FIG 4

The EDI/II hinge region is important for the binding and neutralization of DENV4 by hMAbs D4-126 and D4-131. (A) Amino acid alignment of DENV4 and rDENV4/3 E protein sequence in the EDI/II hinge; EDII regions with mutated residues are colored in green. (B) Recombinant DENV4 containing EDI/II hinge; EDII residues from DENV3 (rDENV4/3) used to map the epitopes of hMAbs D4-126 and D4-131 are shown. The figure depicts a model of the DENV4 E protein dimer, with the mutated residues colored in green. (C) Binding of hMAbs D4-126 and D4-131 to DENV4, DENV3, or rDENV4/3. (D) DENV4 and rDENV4/3 neutralization by hMAbs D4-126 and D4-131. Results are from 2 technical replicates in an experiment. Each point represents the mean from the two replicates, and the error bars depict the standard deviations.
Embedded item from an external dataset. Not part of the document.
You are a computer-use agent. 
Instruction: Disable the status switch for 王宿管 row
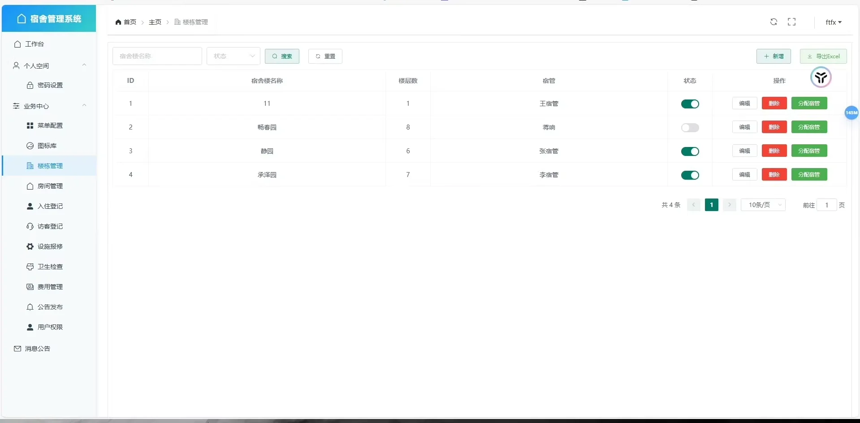click(x=690, y=104)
Mapping of the critical residues for D4-126 and D4-131 was performed by shotgun mutagenesis by screening for loss of MAb binding to a DENV4 alanine scan mutation array. Critical residues are visualized as magenta spheres on the DENV E dimer structure (PDB identifier [ID] 1OAN). (E) Six critical residues were identified for D4-126 in the E protein DII and DI/II hinge region. (F) Four critical residues were identified for D4-131 in the E protein DII and DI/II hinge region.